Directive -
Please scale down the lines from the one containing "Evidence Central (419, 40)" through the end of the records, both included. Reproduce those lines alone, requests included, with every coordinate in the answers multiplied by 0.25 and rounded to whole numbers, halves rounded up.

________________________________________

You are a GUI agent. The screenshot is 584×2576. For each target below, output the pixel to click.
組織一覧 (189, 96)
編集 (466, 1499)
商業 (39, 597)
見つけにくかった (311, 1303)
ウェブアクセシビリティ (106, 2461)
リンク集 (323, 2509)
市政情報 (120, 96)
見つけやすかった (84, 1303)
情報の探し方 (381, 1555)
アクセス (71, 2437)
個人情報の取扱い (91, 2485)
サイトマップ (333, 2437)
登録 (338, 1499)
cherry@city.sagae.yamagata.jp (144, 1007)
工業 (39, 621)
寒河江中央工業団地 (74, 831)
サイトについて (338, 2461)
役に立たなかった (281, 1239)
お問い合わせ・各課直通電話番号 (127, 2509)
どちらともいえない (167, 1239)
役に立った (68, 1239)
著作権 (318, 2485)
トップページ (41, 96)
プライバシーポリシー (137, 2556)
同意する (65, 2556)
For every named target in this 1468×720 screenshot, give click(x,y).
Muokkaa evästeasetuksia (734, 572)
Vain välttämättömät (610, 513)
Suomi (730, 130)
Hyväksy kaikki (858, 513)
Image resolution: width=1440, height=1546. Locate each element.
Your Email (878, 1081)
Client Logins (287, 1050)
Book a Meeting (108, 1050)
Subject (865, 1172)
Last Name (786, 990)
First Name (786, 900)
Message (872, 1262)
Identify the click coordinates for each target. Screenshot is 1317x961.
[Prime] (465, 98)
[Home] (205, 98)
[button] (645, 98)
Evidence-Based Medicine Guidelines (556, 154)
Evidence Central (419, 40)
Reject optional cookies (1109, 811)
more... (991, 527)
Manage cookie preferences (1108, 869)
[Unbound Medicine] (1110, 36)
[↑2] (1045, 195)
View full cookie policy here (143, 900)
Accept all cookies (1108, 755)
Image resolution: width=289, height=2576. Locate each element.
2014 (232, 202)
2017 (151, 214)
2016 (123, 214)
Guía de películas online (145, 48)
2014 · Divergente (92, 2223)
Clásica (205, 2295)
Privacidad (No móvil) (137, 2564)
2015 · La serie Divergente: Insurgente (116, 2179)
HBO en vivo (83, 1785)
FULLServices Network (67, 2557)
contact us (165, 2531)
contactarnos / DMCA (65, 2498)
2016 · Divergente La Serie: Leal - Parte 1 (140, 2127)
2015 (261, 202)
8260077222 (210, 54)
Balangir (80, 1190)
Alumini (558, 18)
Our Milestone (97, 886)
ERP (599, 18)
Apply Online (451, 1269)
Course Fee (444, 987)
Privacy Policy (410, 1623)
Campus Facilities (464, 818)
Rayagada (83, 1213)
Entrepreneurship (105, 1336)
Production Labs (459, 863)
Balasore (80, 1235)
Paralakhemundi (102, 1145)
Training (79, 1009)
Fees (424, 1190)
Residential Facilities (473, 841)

________________________________________

Reply to the exercise -
Evidence Central (105, 10)
Reject optional cookies (277, 203)
more... (248, 132)
Manage cookie preferences (277, 217)
[Unbound Medicine] (278, 9)
[↑2] (261, 49)
View full cookie policy here (36, 225)
Accept all cookies (277, 189)
Image resolution: width=289, height=2576. Locate each element.
2014 (58, 51)
2017 (38, 54)
2016 (31, 54)
Guía de películas online (36, 12)
2014 · Divergente (23, 556)
Clásica (51, 574)
Privacidad (No móvil) (34, 641)
2015 · La serie Divergente: Insurgente (29, 545)
HBO en vivo (21, 446)
FULLServices Network (17, 639)
contact us (41, 633)
contactarnos / DMCA (16, 625)
2016 · Divergente La Serie: Leal - Parte 1 (35, 532)
2015 (65, 51)
8260077222 (53, 14)
Balangir (20, 298)
Alumini (140, 5)
Our Milestone (24, 222)
ERP (150, 5)
Apply Online (113, 317)
Course Fee (111, 247)
Privacy Policy (103, 406)
Campus Facilities (116, 205)
Rayagada (21, 303)
Entrepreneurship (26, 334)
Production Labs (115, 216)
Balasore (20, 309)
Paralakhemundi (26, 286)
Training (20, 252)
Fees (106, 298)
Residential Facilities (118, 210)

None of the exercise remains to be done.